Aldo Moro e l’ultimo «discorso costituzionale»

Il racconto di Ezio Mauro al TrentinoBookFestival fra l’ultimo giorno dello zar ed il condannato Aldo Moro

Pomeriggio di grande storia con Ezio Mauro al Book Garden, intervistato da Alberto Faustini, direttore dei quotidiani Trentino edAlto Adige.
Si parte dal 1917 con l’abdicazione dello zar Nicola II dopo 23 anni di regno e 300 anni di dinastia in Russia.
«Ho abbandonato nel 1990 il mio incarico da inviato a Mosca all’improvviso, è come se avessi lasciato dei conti in sospeso, una storia a metà.
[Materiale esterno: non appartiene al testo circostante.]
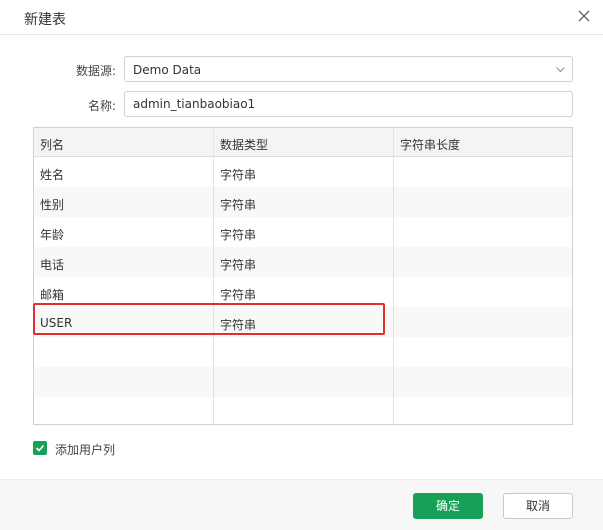 This screenshot has height=530, width=603. What do you see at coordinates (168, 70) in the screenshot?
I see `datasource-value: Demo Data` at bounding box center [168, 70].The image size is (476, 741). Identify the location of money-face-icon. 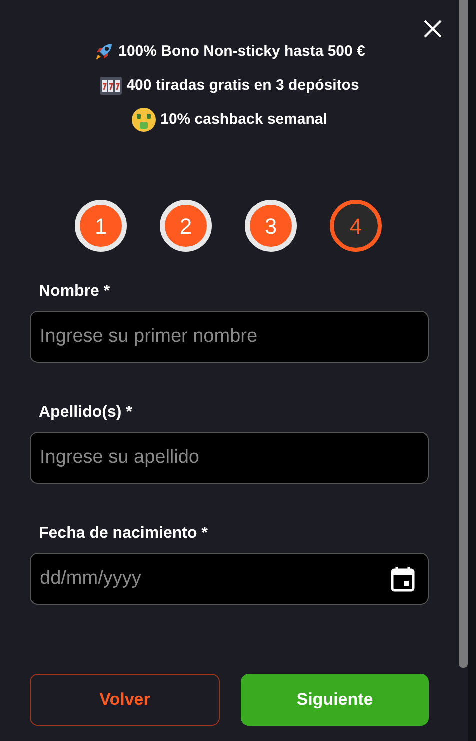
(144, 120).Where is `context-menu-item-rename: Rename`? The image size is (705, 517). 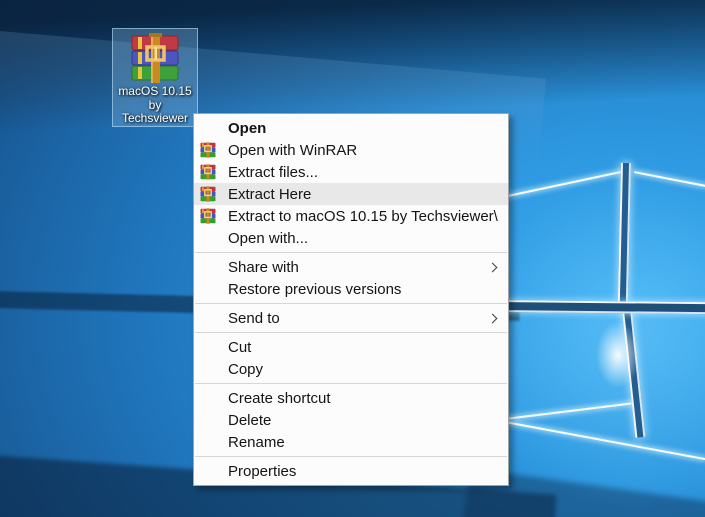
context-menu-item-rename: Rename is located at coordinates (351, 442).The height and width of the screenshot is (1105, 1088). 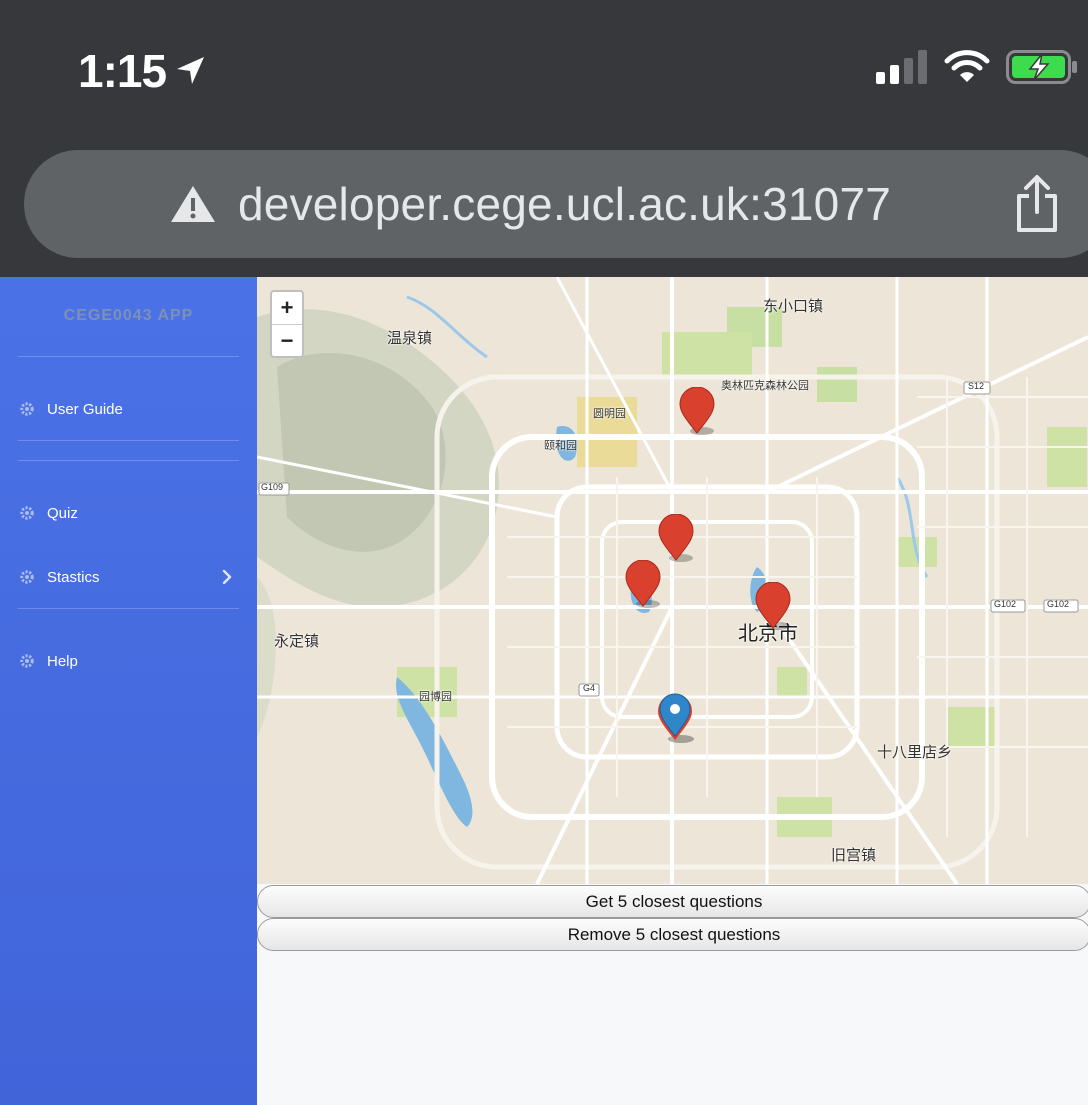 What do you see at coordinates (765, 386) in the screenshot?
I see `map-label: 奥林匹克森林公园` at bounding box center [765, 386].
Un racconto intrigante è quello che porta all’assassinio di Rasputin, una ribellione interna alla corona.
«Nel 1917 ci sono state due rivoluzioni, ma il popolo non è diventato di cittadini: si è passati dal giogo dell’impero a quello del bolscevismo.»
 
Mauro definisce quella attuale di Putin una «democratura, con aspetti di democrazia e dittatura assieme».
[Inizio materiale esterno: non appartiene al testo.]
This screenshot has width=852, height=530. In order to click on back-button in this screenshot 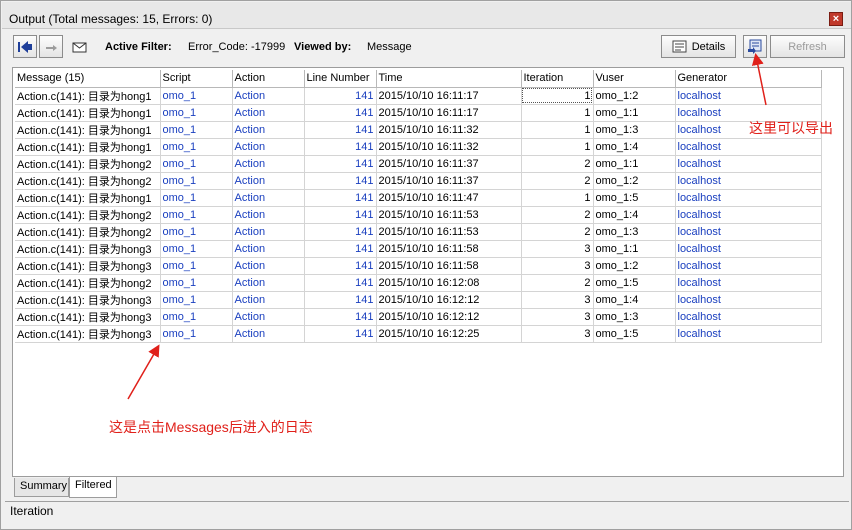, I will do `click(25, 46)`.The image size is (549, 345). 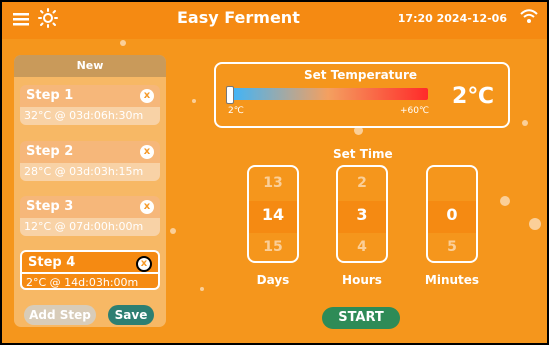 I want to click on step-title: Step 3, so click(x=50, y=206).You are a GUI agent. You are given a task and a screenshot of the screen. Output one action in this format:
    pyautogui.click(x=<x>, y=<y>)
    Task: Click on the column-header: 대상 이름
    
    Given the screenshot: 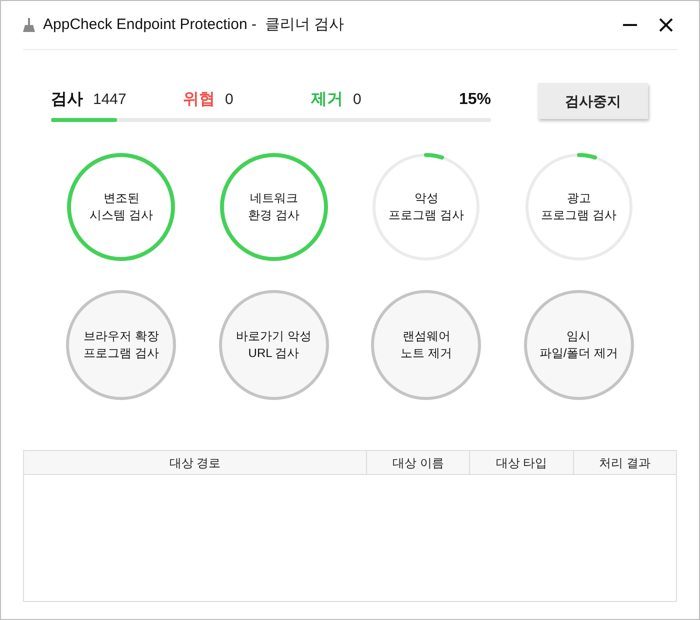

Su Putin l’ex direttore di Repubblica ricorda un aneddoto di quando venne intervistato da un gruppo di giornalisti occidentali.
«Quando gli vennero poste 8 domande sui diritti umani stava seduto in una posizione scomoda, sulla punta della sedia. Quando si è passati all’economia è tornato in una posizione più comoda.»
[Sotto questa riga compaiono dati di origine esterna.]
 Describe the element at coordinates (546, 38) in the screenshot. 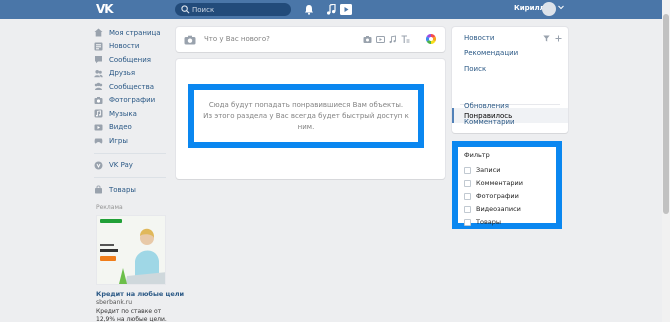

I see `filter-icon` at that location. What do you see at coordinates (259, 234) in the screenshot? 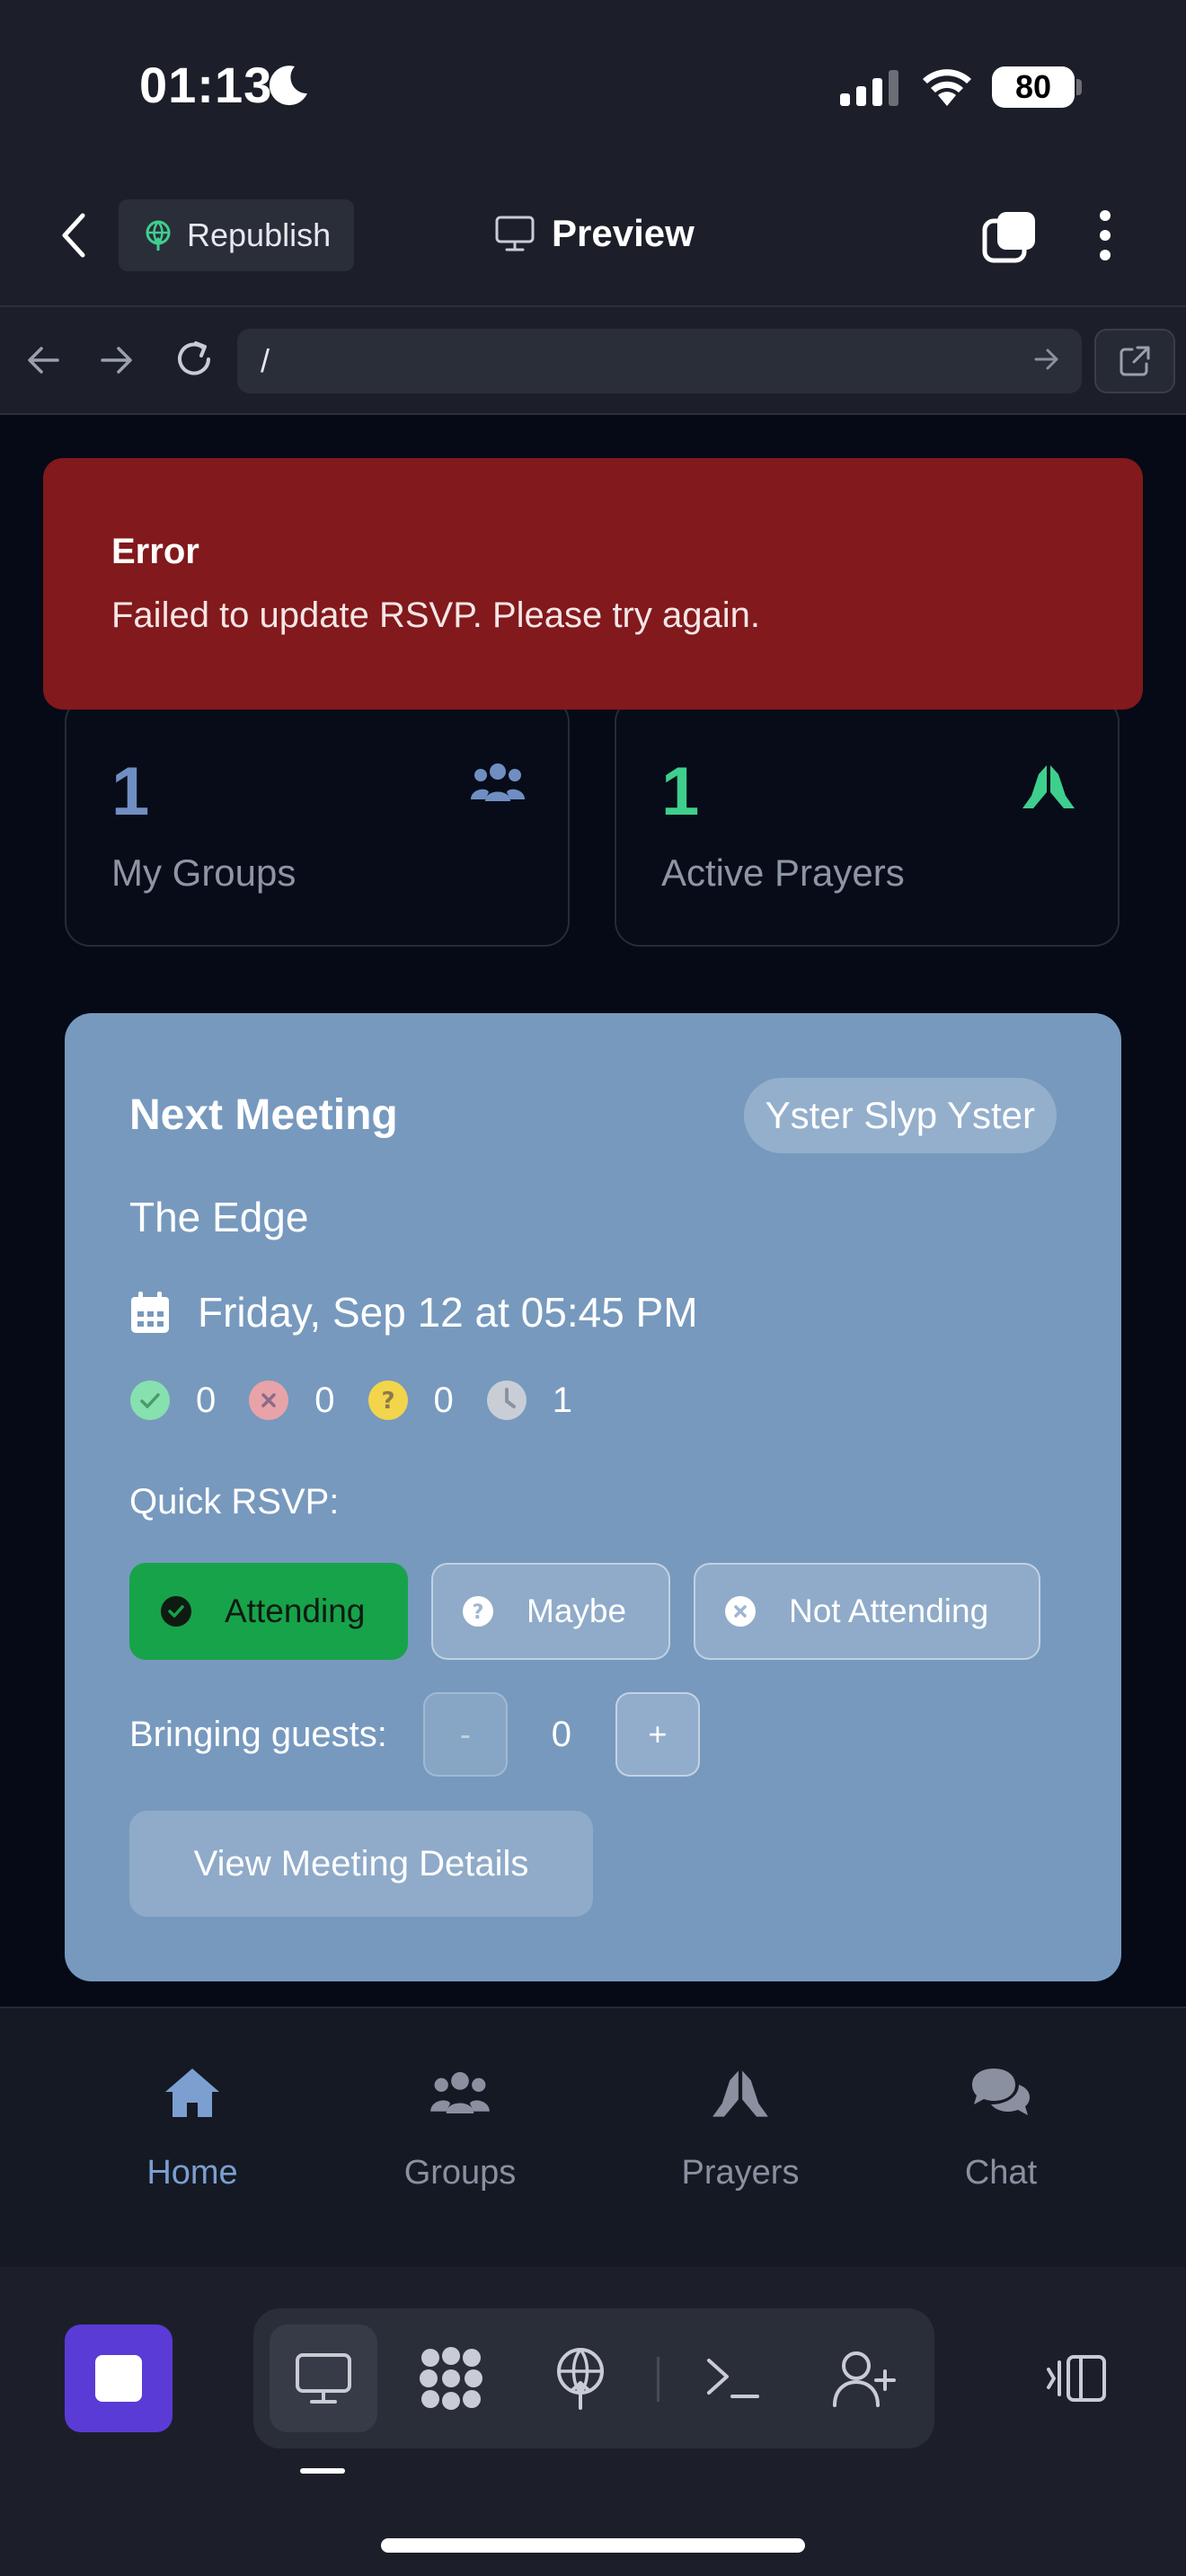
I see `republish-label: Republish` at bounding box center [259, 234].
Dal treno che porta all’abdicazione al treno che riporta il rivoluzionario Lenin da Zurigo dopo 13 anni in madrepatria.
«Lenin seppe con 5 giorni di ritardo del fatto che la rivoluzione era cominciata. Passò attraverso Germania, Svezia e Finlandia su un treno».
Con la blindatura del treno che era costituita da una striscia di gesso per terra, che divideva il gruppo dei bolscevichi dagli ufficiali tedeschi.
 
Dalla rivoluzione che dà le vertigini a Lenin si passa alla Torino degli anni Settanta, che era fra le capitali della violenza rossa. Mauro, allora 30enne, lavorava per la Gazzetta del Popolo e ha raccontato ad esempio una gambizzazione che ha vissuto molto da vicino, quella del consigliere dc torinese Antonio Cocozzello.
«Dopo essere stato colpito mi chiese di portare una cartellina di plastica con la richiesta di pensionamento per alcune persone alla sede della Cisl. Mi ha fatto capire quanto sia vile sparare in tempo di pace ad una persona in una democrazia.»
Si passa quindi alla drammatica primavera del 1978.
«Sono convinto oggi, come allora – sottolinea Mauro – il fatto che fosse giusto non trattare con i terroristi. Cosa sarebbe accaduto domani dopo il prigioniero di oggi?»
 
Mauro ha ricostruito i fatti basandosi sulla documentazione di 2 commissioni parlamentari e 4 resoconti processuali, parlando con i parenti di Moro e con i terroristi.
Ne è scaturito anche «Il condannato. Cronache di un sequestro», lettura che Mauro ha proposto sabato alle 21 al Teatro San Sisto di Caldonazzo.
«Quello di Moro è stato l’ultimo discorso costituzionale, che voleva far rendere ancora più autonomo il Pci da Mosca e inserirlo all’interno del perimetro del governo.»
La condanna di Moro arrivò il 15 aprile 1978 nel comunicato numero 6 delle Br, «un processo nel quale l’accusa – spiega Mauro – è coincisa con la corte.
«Le Br avevano esclusiva responsabilità e lo Stato e la democrazia italiana sono stati messi in posizione di ricatto.
«Oggi, dopo 40 anni, ha vinto la democrazia, anche se non ci soddisfa sempre.»